### PROBLEM
Each line below should be written out again exactly.

++++

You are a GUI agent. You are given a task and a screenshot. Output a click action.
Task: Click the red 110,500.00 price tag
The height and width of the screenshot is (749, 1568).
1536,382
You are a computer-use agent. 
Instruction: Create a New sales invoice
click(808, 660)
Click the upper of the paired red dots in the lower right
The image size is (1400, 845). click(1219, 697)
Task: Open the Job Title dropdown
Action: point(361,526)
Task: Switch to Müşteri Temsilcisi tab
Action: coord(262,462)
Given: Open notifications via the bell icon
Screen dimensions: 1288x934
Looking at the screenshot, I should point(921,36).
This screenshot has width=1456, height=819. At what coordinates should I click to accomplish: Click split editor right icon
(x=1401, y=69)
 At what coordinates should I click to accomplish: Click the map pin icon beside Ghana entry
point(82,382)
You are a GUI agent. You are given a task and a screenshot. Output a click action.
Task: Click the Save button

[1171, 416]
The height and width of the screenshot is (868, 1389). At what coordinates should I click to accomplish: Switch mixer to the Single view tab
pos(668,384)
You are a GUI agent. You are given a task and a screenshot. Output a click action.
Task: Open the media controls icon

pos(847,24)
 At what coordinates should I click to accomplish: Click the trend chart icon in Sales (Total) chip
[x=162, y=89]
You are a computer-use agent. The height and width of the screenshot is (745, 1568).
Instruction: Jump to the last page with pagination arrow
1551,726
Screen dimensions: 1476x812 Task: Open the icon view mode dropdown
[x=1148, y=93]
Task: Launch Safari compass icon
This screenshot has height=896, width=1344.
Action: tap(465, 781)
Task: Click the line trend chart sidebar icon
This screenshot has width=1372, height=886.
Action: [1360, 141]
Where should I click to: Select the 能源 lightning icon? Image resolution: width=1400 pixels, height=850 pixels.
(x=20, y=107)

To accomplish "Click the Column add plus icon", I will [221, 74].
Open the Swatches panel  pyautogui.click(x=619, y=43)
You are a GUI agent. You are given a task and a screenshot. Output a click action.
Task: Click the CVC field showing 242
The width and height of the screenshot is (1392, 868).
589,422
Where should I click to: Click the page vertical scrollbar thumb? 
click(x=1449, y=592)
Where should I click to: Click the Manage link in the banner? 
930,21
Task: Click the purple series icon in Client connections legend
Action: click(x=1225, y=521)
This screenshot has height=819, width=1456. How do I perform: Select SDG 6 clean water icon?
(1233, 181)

++++

### EXERCISE ANSWER
You are a GUI agent. You are given a task and a screenshot. Output a click action.
Task: Click the red 110,500.00 price tag
The height and width of the screenshot is (749, 1568).
1536,382
You are a computer-use agent. 
Instruction: Create a New sales invoice
click(808, 660)
Click the upper of the paired red dots in the lower right
The image size is (1400, 845). click(1219, 697)
Task: Open the Job Title dropdown
Action: point(361,526)
Task: Switch to Müşteri Temsilcisi tab
Action: coord(262,462)
Given: Open notifications via the bell icon
Screen dimensions: 1288x934
Looking at the screenshot, I should point(921,36).
This screenshot has width=1456, height=819. At what coordinates should I click to accomplish: Click split editor right icon
(x=1401, y=69)
 At what coordinates should I click to accomplish: Click the map pin icon beside Ghana entry
point(82,382)
You are a GUI agent. You are given a task and a screenshot. Output a click action.
Task: Click the Save button

[1171, 416]
The height and width of the screenshot is (868, 1389). At what coordinates should I click to accomplish: Switch mixer to the Single view tab
pos(668,384)
You are a GUI agent. You are given a task and a screenshot. Output a click action.
Task: Open the media controls icon

pos(847,24)
 At what coordinates should I click to accomplish: Click the trend chart icon in Sales (Total) chip
[x=162, y=89]
You are a computer-use agent. The height and width of the screenshot is (745, 1568).
Instruction: Jump to the last page with pagination arrow
1551,726
Screen dimensions: 1476x812 Task: Open the icon view mode dropdown
[x=1148, y=93]
Task: Launch Safari compass icon
This screenshot has height=896, width=1344.
Action: tap(465, 781)
Task: Click the line trend chart sidebar icon
This screenshot has width=1372, height=886.
Action: [1360, 141]
Where should I click to: Select the 能源 lightning icon? Image resolution: width=1400 pixels, height=850 pixels.
(x=20, y=107)

To accomplish "Click the Column add plus icon", I will [221, 74].
Open the Swatches panel  pyautogui.click(x=619, y=43)
You are a GUI agent. You are given a task and a screenshot. Output a click action.
Task: Click the CVC field showing 242
The width and height of the screenshot is (1392, 868).
589,422
Where should I click to: Click the page vertical scrollbar thumb? 
click(x=1449, y=592)
Where should I click to: Click the Manage link in the banner? 
930,21
Task: Click the purple series icon in Client connections legend
Action: click(x=1225, y=521)
This screenshot has height=819, width=1456. How do I perform: Select SDG 6 clean water icon?
(1233, 181)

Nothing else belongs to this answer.